Mr Norris Changes Trains by Christopher Isherwood.
I felt I needed to read this 1930s, Berlin-set novel, given our last-minute trip to Berlin. It’s a pacy, often funny novel (“I must have been already drunk when I arrived at the Troika, because I remember getting a shock when I looked into the cloakroom mirror and found that I was wearing a false nose”), which takes a darker and more sinister turn. The implacable William Bradshaw, who is loosely based on the author himself (who lived in the city as an English teacher and sometime sex tourist), meets the ebullient, campily mysterious Mr Norris on a train. Bradshaw finds himself sucked into a decadent and amoral world, against the sinister backdrop of the decline of the Weimar Republic and the rise of the Nazis.
Milk Teeth by Jessica Andrews
This is a new release, which I bought in hardback because of the beautiful, poetic writing in the opening pages. It’s about a young woman who falls in love, but, dealing with past traumas, is uncertain whether to give herself fully to the new relationship. She has a difficult relationship with food and her own body, a tendency towards self-destruct, and a compulsion to refuse herself sensual pleasures. This was a lush coming-of-age novel, set partly in Spain as well as areas of London that I am very familiar with, but I found the protagonist’s endless over-thinking a bit … tedious. I just couldn’t summon up patience or interest in a navel-gazing 20-something now I’m a bit of an old bag.

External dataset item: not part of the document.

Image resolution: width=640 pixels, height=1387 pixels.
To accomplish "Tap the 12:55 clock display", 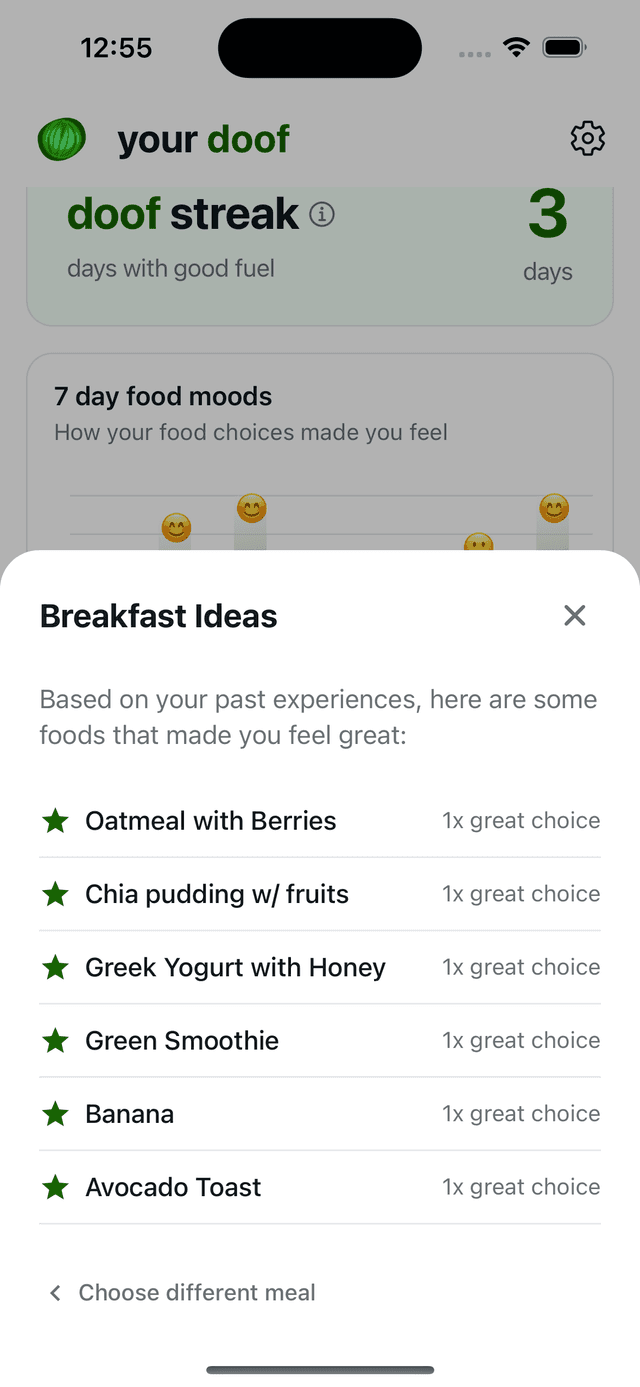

Odd Girl Out by Laura James
This is a memoir written by a woman diagnosed with “high-functioning” autism in mid-life. It was interesting to read of Laura’s challenges and successes and to increase my understanding of ASD, given a recent family diagnosis, and given so many of my friends also have family with ASD, though the writing was sometimes a bit too flat to sustain a full-length book.
Look Here by Ana Kinsella
New in paperback, a psychogeography of London from the perspective of Irish journalist Kinsella, interspersed with interviews with colourful Londoners and ‘field notes’: brief sketches of people seen or overheard. Surely inspired by Lauren Elkin’s Flaneuse, this was an enjoyable but rather slight exploration of London life.